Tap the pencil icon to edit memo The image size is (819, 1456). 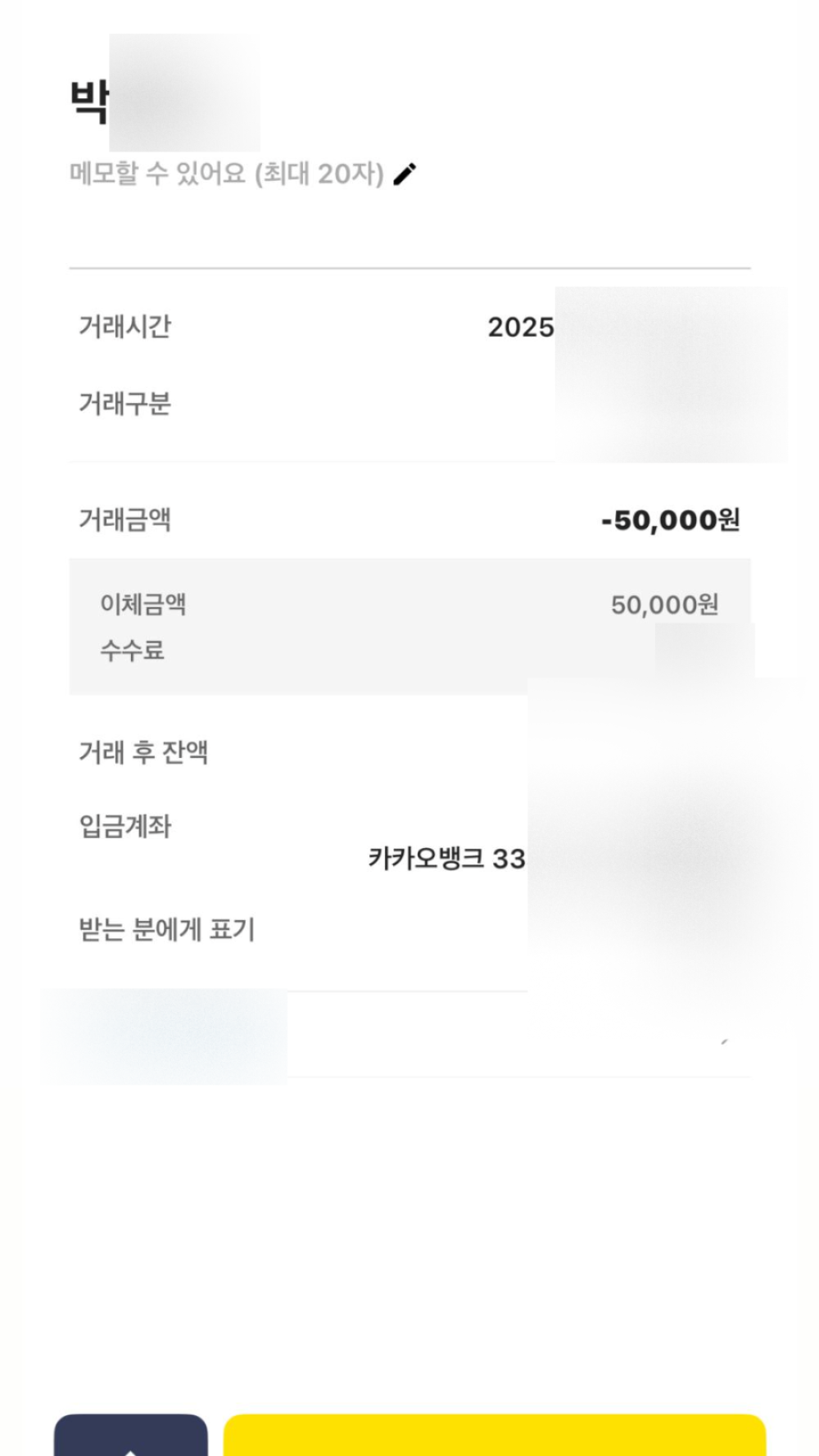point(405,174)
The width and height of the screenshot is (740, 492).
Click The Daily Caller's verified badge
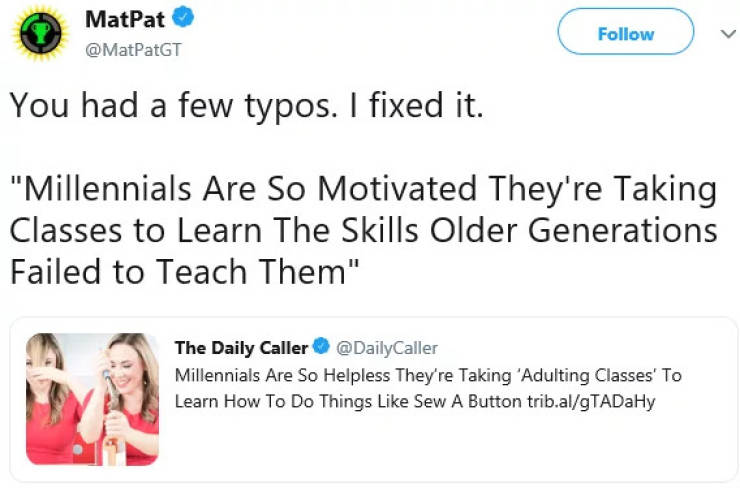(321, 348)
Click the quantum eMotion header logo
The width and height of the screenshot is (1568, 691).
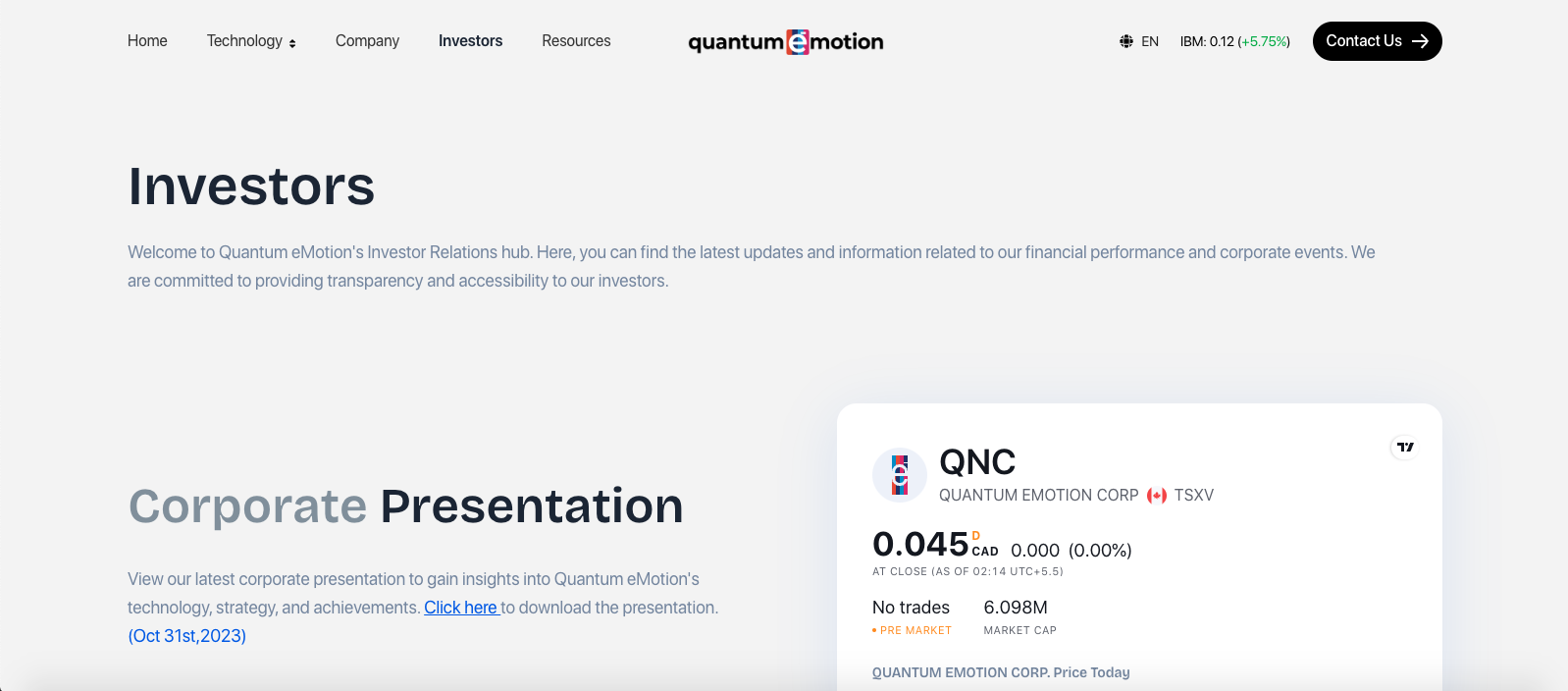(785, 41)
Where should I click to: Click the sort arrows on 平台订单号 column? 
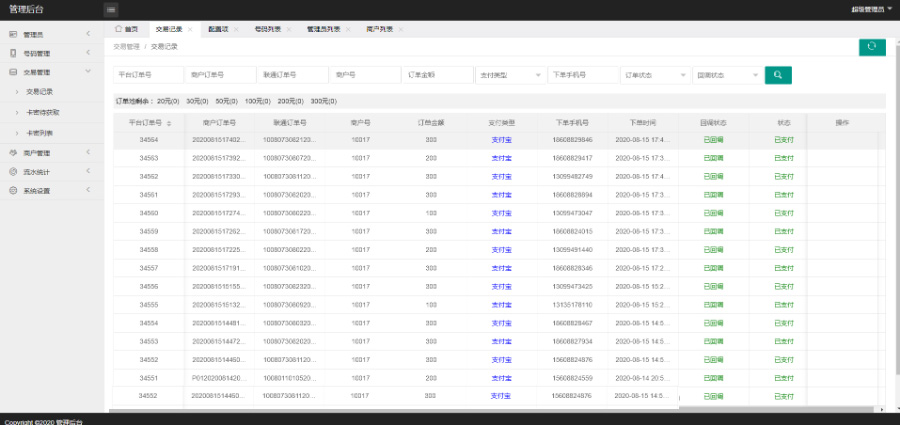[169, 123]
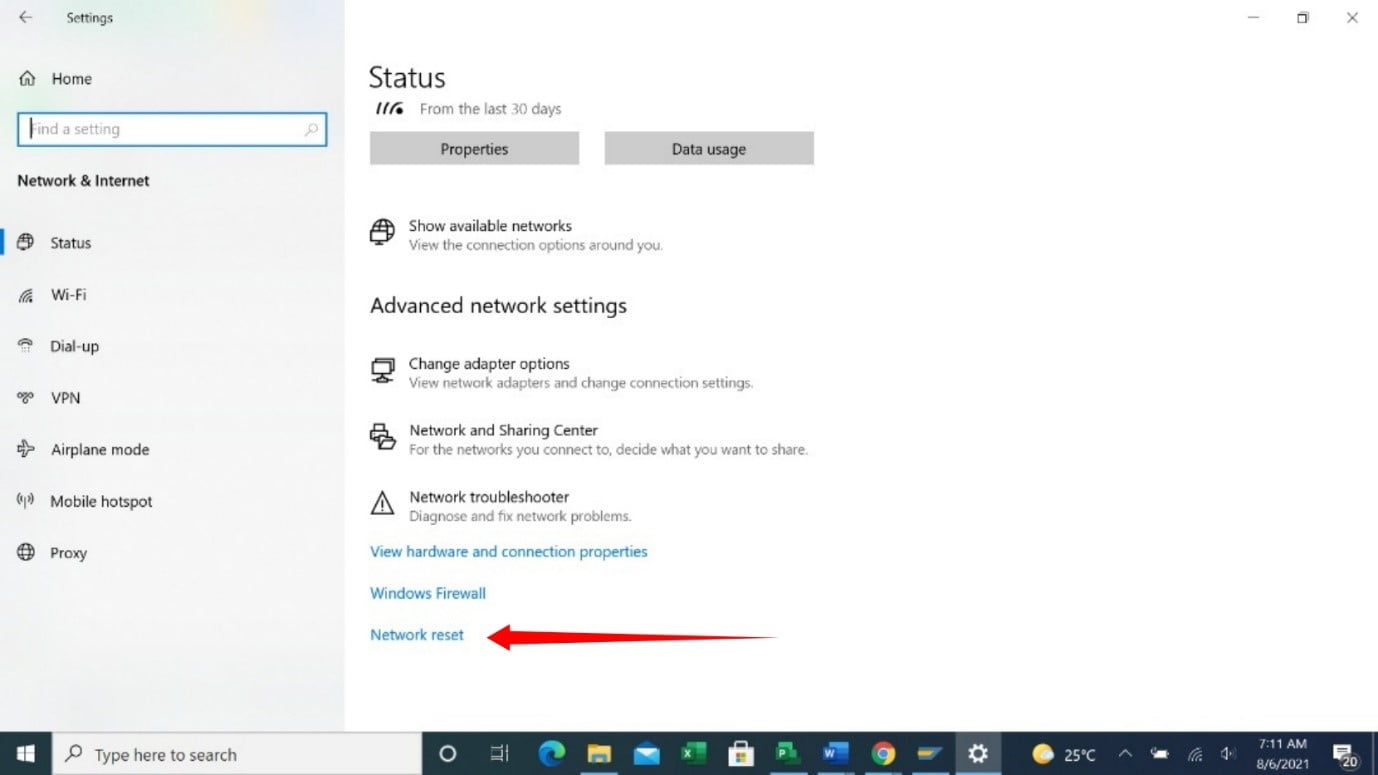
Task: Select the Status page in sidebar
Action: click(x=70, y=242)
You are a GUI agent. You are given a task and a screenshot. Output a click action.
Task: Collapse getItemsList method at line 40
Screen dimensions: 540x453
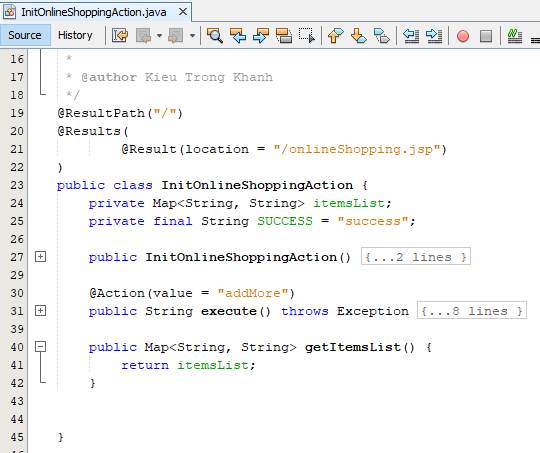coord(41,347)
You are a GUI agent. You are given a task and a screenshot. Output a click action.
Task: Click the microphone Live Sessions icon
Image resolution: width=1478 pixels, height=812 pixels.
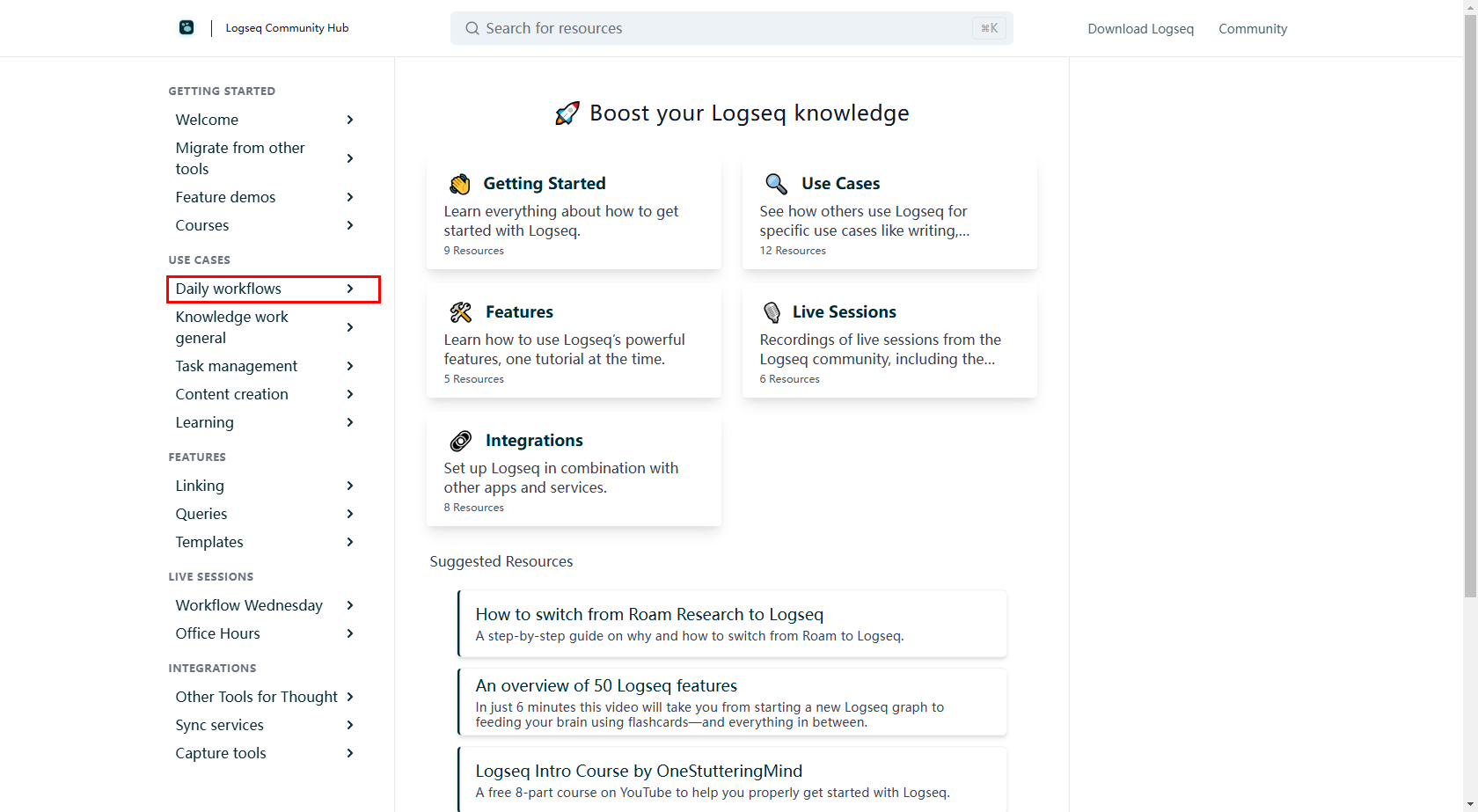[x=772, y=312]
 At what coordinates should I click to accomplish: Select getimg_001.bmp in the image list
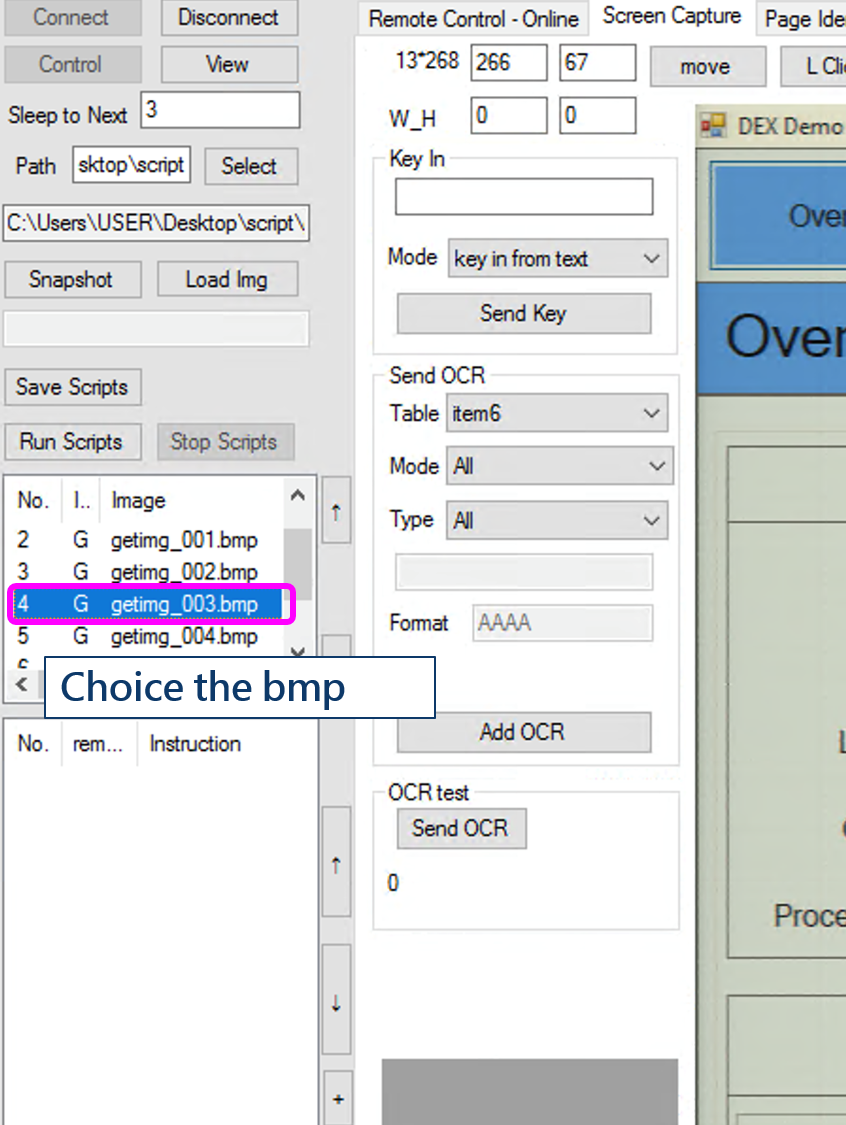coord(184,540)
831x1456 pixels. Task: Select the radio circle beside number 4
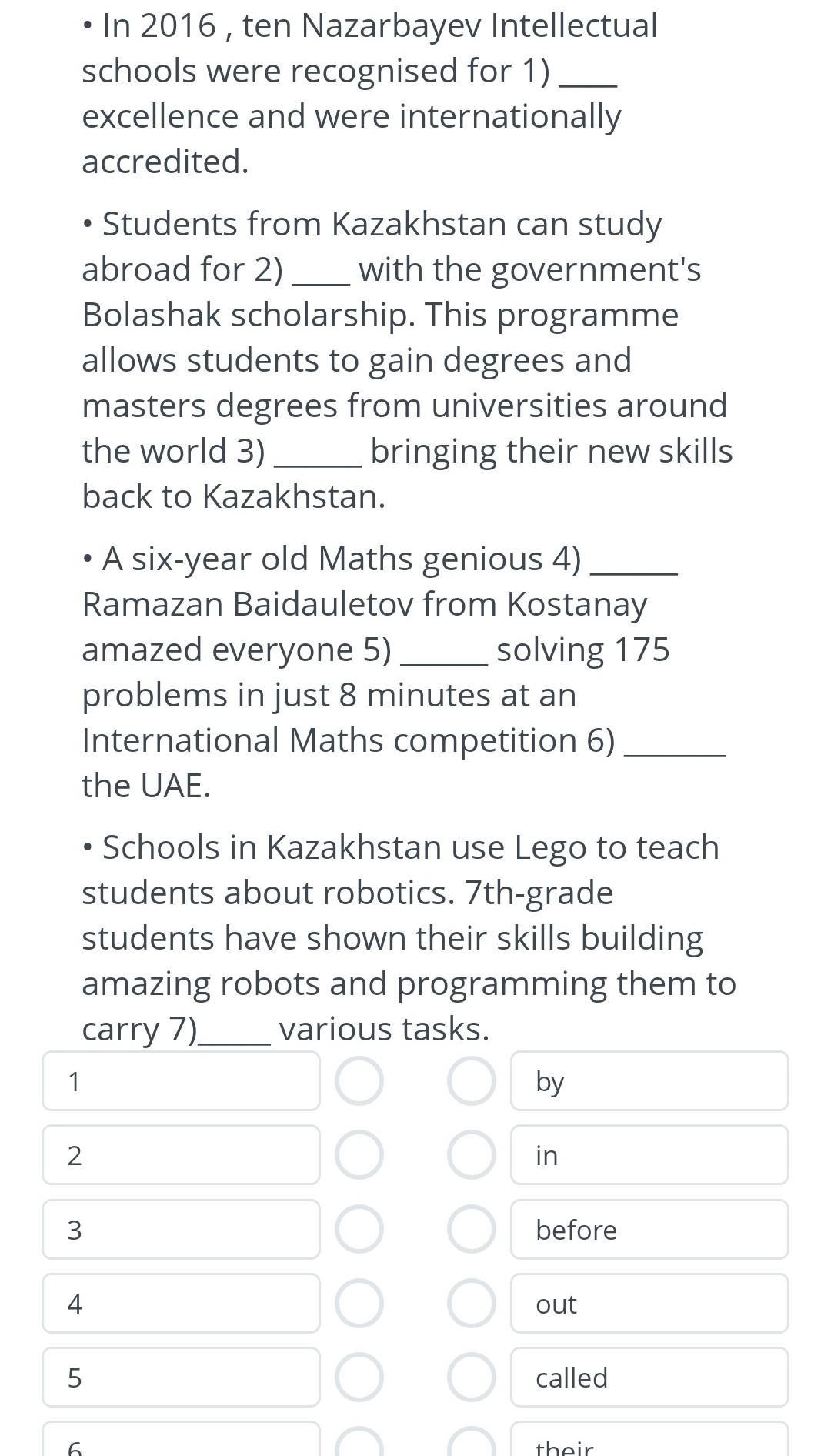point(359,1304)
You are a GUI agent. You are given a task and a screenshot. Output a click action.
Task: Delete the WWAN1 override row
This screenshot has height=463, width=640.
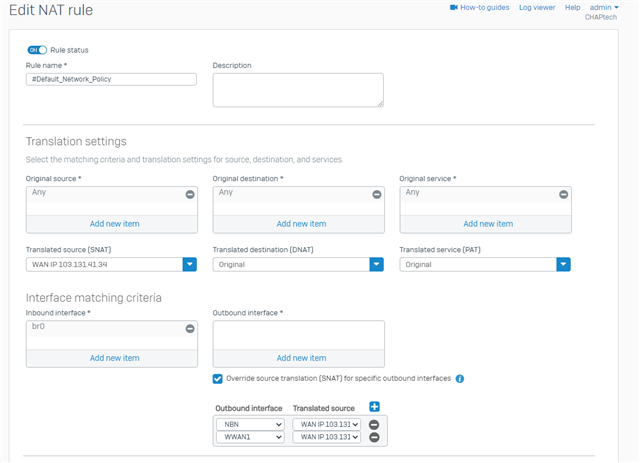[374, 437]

EXERCISE DETAILS:
Whatever pictures the records hold, omit them; give again exactly the lines from the one containing "The width and height of the screenshot is (740, 492)." through the one containing "Task: Click the microphone Live Sessions icon".

EXERCISE ANSWER:
The width and height of the screenshot is (740, 492).
Click The Daily Caller's verified badge
(321, 348)
Click the quantum eMotion header logo
The width and height of the screenshot is (1568, 691).
(785, 41)
Where should I click to: Click the sort arrows on 平台订单号 column? 
[169, 123]
Task: Select the Status page in sidebar
Action: click(x=70, y=242)
You are a GUI agent. You are given a task and a screenshot. Output a click action.
Task: Collapse getItemsList method at line 40
Screen dimensions: 540x453
coord(41,347)
You are a GUI agent. You are given a task and a screenshot. Output a click action.
Task: Click the microphone Live Sessions icon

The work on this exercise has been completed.